In dominant lethal testing fetal death is generally assumed to follow either a Poisson or binomial distribution. However, both of these models were found to be inappropriate when three large sets of mouse control data and other data sets from the literature were examined. The validity of statistical test procedures based on these inappropriate models was then studied in detail. It was found that chi-square tests (which assume an underlying binomial distribution) may seriously exaggerate the level of significance and hence should not be used. In contrast, the inappropriateness of the underlying Poisson or binomial model appeared to have little effect on the validity of pairwise comparisons by analysis of variance procedures. Unlike chi-square, these procedures regard the pregnant female rather than the individual implant as the experimental unit. However, a statistical analysis of dominant lethal data generally involves more than a series of pairwise comparisons, and it is unclear how an invalid underlying model may affect statistical test procedures in this more complex situation. Moreover, it is difficult to justify the use of statistical models that are demonstrably invalid when a reasonable alternative exists. Thus, until a satisfactory parametric model can be found and appropriate test procedures derived, we prefer to analyze dominant lethal data by non-parametric (distribution-free) methods. Proportion of dead implants per female appears to be a more meaningful measure of fetal death than number of dead implants per female for several seasons which include (1) analyses based on proportions take the total number of implants per female into account and (2) analyses based on proportions make more reasonable assumptions concerning pre-implantation losses and are more powerful when such losses occur. Despite our concern with the appropriateness of the underlying model, in practice we have found few instances in which non-parametric and analysis of variance procedures have led to markedly different conclusions.

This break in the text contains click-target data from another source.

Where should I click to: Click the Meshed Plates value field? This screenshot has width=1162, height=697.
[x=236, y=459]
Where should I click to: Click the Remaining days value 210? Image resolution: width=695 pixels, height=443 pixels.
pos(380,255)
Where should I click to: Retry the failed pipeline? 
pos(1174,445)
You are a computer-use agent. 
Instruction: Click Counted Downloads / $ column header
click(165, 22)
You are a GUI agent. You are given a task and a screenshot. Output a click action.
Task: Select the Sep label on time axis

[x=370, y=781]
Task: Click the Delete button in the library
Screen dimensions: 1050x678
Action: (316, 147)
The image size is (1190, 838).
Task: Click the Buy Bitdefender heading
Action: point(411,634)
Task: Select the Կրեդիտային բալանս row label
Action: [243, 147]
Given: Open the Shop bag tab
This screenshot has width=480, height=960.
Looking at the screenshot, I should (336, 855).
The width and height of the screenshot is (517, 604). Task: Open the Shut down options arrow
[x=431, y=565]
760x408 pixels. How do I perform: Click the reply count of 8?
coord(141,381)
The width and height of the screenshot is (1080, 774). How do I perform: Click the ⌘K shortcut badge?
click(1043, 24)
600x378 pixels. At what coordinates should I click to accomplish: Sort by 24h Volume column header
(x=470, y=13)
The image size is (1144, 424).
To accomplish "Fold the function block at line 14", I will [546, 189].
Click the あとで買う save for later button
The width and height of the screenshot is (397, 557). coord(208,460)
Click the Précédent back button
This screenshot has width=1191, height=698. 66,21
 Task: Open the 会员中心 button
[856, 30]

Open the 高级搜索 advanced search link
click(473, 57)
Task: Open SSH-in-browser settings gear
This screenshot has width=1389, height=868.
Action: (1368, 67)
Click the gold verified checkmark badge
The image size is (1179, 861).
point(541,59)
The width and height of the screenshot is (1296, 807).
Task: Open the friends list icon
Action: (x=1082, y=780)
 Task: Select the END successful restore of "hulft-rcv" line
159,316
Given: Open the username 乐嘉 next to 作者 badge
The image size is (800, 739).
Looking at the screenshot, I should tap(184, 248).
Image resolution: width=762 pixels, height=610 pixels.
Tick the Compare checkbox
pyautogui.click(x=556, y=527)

在显性致死试验中,通常假定胎儿死亡服从泊松分布或二项分布。然而,当对三组大量的小鼠对照数据以及文献中的其他数据集进行检查时,发现这两种模型都不合适。随后详细研究了基于这些不合适模型的统计检验程序的有效性。结果发现,卡方检验(假定服从潜在的二项分布)可能会严重夸大显著性水平,因此不应使用。相比之下,潜在的泊松或二项模型的不合适性似乎对通过方差分析程序进行的两两比较的有效性影响不大。与卡方检验不同,这些程序将怀孕雌性而非单个植入物视为实验单位。然而,显性致死数据的统计分析通常涉及的不仅仅是一系列两两比较,而且尚不清楚在这种更复杂的情况下,一个无效的潜在模型可能如何影响统计检验程序。此外,当存在合理的替代方案时,很难证明使用明显无效的统计模型是合理的。因此,在找到令人满意的参数模型并推导出合适的检验程序之前,我们更倾向于通过非参数(无分布)方法分析显性致死数据。对于几个季节来说,每只雌性死亡植入物的比例似乎比每只雌性死亡植入物的数量更能有效衡量胎儿死亡情况,原因如下:(1)基于比例的分析考虑了每只雌性植入物的总数;(2)基于比例的分析对植入前损失做出了更合理的假设,并且在发生此类损失时更具效力。尽管我们关注潜在模型的适用性,但在实践中,我们发现很少有非参数方法和方差分析程序得出明显不同结论的情况。